= Problem requirements =
Quote the following lines back word for word.

··· Given records ···

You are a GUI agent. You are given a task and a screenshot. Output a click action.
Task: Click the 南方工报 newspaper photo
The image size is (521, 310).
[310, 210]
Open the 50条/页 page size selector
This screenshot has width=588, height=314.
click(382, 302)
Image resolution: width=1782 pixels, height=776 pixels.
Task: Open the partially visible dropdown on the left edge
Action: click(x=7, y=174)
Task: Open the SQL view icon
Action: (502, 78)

···

= Written reply =
You are a GUI agent. You are given a task and a screenshot. Output a click action.
Task: Click the 南方工报 newspaper photo
The image size is (521, 310).
[310, 210]
Open the 50条/页 page size selector
This screenshot has width=588, height=314.
click(382, 302)
Image resolution: width=1782 pixels, height=776 pixels.
Task: Open the partially visible dropdown on the left edge
Action: click(x=7, y=174)
Task: Open the SQL view icon
Action: (502, 78)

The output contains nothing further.